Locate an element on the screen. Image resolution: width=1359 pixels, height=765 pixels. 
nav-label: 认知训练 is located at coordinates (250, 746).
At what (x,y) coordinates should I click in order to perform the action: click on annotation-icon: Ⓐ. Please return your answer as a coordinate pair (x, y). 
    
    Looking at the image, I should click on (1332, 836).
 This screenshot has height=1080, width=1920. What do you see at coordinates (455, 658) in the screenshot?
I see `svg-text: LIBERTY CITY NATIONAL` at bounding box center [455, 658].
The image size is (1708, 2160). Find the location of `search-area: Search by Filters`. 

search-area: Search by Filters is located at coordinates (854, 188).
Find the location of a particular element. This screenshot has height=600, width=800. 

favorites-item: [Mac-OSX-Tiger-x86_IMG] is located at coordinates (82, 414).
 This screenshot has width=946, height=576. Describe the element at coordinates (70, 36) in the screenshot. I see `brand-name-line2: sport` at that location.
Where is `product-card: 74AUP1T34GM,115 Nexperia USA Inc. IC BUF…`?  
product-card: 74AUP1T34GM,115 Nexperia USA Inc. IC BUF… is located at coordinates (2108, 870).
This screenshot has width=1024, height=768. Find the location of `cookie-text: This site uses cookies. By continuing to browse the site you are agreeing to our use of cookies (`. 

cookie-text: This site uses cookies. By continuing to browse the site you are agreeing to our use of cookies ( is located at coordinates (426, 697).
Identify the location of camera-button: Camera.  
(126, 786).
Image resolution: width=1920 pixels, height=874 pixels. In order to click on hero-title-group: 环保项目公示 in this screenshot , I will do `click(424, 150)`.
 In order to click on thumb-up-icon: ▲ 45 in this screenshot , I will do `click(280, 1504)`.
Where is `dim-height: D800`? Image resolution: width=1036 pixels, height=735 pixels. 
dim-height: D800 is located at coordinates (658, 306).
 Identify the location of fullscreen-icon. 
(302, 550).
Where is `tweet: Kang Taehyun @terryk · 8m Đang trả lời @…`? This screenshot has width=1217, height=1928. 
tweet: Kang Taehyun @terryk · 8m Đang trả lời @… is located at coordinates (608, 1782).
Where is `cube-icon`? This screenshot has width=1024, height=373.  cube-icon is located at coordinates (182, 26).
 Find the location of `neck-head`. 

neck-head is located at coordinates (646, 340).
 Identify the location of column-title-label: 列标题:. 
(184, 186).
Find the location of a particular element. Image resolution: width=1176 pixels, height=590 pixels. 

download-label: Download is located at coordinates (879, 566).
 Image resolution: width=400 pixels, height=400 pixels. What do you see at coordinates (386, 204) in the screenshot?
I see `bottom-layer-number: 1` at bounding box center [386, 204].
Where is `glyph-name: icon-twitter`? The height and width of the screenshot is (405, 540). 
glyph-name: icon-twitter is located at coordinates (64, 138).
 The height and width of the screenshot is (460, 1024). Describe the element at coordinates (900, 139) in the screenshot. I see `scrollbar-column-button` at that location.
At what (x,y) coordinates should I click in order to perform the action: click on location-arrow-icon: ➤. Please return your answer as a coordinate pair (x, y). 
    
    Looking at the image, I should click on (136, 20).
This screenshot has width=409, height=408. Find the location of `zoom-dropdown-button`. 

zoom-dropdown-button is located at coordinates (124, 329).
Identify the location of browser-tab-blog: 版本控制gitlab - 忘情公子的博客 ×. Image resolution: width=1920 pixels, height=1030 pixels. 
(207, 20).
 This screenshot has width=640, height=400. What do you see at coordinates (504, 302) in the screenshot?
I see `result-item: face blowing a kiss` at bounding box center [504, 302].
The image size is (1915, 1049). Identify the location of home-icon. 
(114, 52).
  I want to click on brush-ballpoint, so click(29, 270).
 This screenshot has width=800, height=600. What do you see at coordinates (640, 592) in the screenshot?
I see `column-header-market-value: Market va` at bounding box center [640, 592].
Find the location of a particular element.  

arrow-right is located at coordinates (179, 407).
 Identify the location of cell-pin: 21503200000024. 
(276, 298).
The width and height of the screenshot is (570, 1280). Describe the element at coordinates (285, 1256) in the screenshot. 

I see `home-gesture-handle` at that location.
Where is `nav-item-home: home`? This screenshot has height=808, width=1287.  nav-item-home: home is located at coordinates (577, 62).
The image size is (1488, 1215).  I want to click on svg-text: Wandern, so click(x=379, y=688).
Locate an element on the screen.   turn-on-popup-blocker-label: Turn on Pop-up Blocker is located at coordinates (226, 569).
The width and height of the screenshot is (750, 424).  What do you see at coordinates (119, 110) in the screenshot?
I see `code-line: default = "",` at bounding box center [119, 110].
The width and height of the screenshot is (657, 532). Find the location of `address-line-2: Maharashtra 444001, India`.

§ **Work order**: Copy out every one of the items above word for word, without changing anything.

§ **Worked solution**:
Locate an element on the screen. Image resolution: width=1359 pixels, height=765 pixels. 
nav-label: 认知训练 is located at coordinates (250, 746).
At what (x,y) coordinates should I click in order to perform the action: click on annotation-icon: Ⓐ. Please return your answer as a coordinate pair (x, y). 
    
    Looking at the image, I should click on (1332, 836).
 This screenshot has height=1080, width=1920. What do you see at coordinates (455, 658) in the screenshot?
I see `svg-text: LIBERTY CITY NATIONAL` at bounding box center [455, 658].
The image size is (1708, 2160). Find the location of `search-area: Search by Filters`. 

search-area: Search by Filters is located at coordinates (854, 188).
Find the location of a particular element. This screenshot has height=600, width=800. 

favorites-item: [Mac-OSX-Tiger-x86_IMG] is located at coordinates (82, 414).
 This screenshot has width=946, height=576. Describe the element at coordinates (70, 36) in the screenshot. I see `brand-name-line2: sport` at that location.
Where is `product-card: 74AUP1T34GM,115 Nexperia USA Inc. IC BUF…`?  
product-card: 74AUP1T34GM,115 Nexperia USA Inc. IC BUF… is located at coordinates (2108, 870).
This screenshot has width=1024, height=768. Find the location of `cookie-text: This site uses cookies. By continuing to browse the site you are agreeing to our use of cookies (`. 

cookie-text: This site uses cookies. By continuing to browse the site you are agreeing to our use of cookies ( is located at coordinates (426, 697).
Identify the location of camera-button: Camera.  
(126, 786).
Image resolution: width=1920 pixels, height=874 pixels. In order to click on hero-title-group: 环保项目公示 in this screenshot , I will do `click(424, 150)`.
 In order to click on thumb-up-icon: ▲ 45 in this screenshot , I will do `click(280, 1504)`.
Where is `dim-height: D800`? Image resolution: width=1036 pixels, height=735 pixels. 
dim-height: D800 is located at coordinates (658, 306).
 Identify the location of fullscreen-icon. 
(302, 550).
Where is `tweet: Kang Taehyun @terryk · 8m Đang trả lời @…`? This screenshot has width=1217, height=1928. 
tweet: Kang Taehyun @terryk · 8m Đang trả lời @… is located at coordinates (608, 1782).
Where is `cube-icon`? This screenshot has width=1024, height=373.  cube-icon is located at coordinates (182, 26).
 Find the location of `neck-head`. 

neck-head is located at coordinates (646, 340).
 Identify the location of column-title-label: 列标题:. 
(184, 186).
Find the location of a particular element. Image resolution: width=1176 pixels, height=590 pixels. 

download-label: Download is located at coordinates (879, 566).
 Image resolution: width=400 pixels, height=400 pixels. What do you see at coordinates (386, 204) in the screenshot?
I see `bottom-layer-number: 1` at bounding box center [386, 204].
Where is `glyph-name: icon-twitter`? The height and width of the screenshot is (405, 540). 
glyph-name: icon-twitter is located at coordinates (64, 138).
 The height and width of the screenshot is (460, 1024). Describe the element at coordinates (900, 139) in the screenshot. I see `scrollbar-column-button` at that location.
At what (x,y) coordinates should I click in order to perform the action: click on location-arrow-icon: ➤. Please return your answer as a coordinate pair (x, y). 
    
    Looking at the image, I should click on (136, 20).
This screenshot has width=409, height=408. Find the location of `zoom-dropdown-button`. 

zoom-dropdown-button is located at coordinates (124, 329).
Identify the location of browser-tab-blog: 版本控制gitlab - 忘情公子的博客 ×. Image resolution: width=1920 pixels, height=1030 pixels. 
(207, 20).
 This screenshot has width=640, height=400. What do you see at coordinates (504, 302) in the screenshot?
I see `result-item: face blowing a kiss` at bounding box center [504, 302].
The image size is (1915, 1049). Identify the location of home-icon. 
(114, 52).
  I want to click on brush-ballpoint, so click(29, 270).
 This screenshot has width=800, height=600. What do you see at coordinates (640, 592) in the screenshot?
I see `column-header-market-value: Market va` at bounding box center [640, 592].
Find the location of a particular element.  

arrow-right is located at coordinates (179, 407).
 Identify the location of cell-pin: 21503200000024. 
(276, 298).
The width and height of the screenshot is (570, 1280). Describe the element at coordinates (285, 1256) in the screenshot. 

I see `home-gesture-handle` at that location.
Where is `nav-item-home: home`? This screenshot has height=808, width=1287.  nav-item-home: home is located at coordinates (577, 62).
The image size is (1488, 1215).  I want to click on svg-text: Wandern, so click(x=379, y=688).
Locate an element on the screen.   turn-on-popup-blocker-label: Turn on Pop-up Blocker is located at coordinates (226, 569).
The width and height of the screenshot is (750, 424).  What do you see at coordinates (119, 110) in the screenshot?
I see `code-line: default = "",` at bounding box center [119, 110].
The width and height of the screenshot is (657, 532). Find the location of `address-line-2: Maharashtra 444001, India`.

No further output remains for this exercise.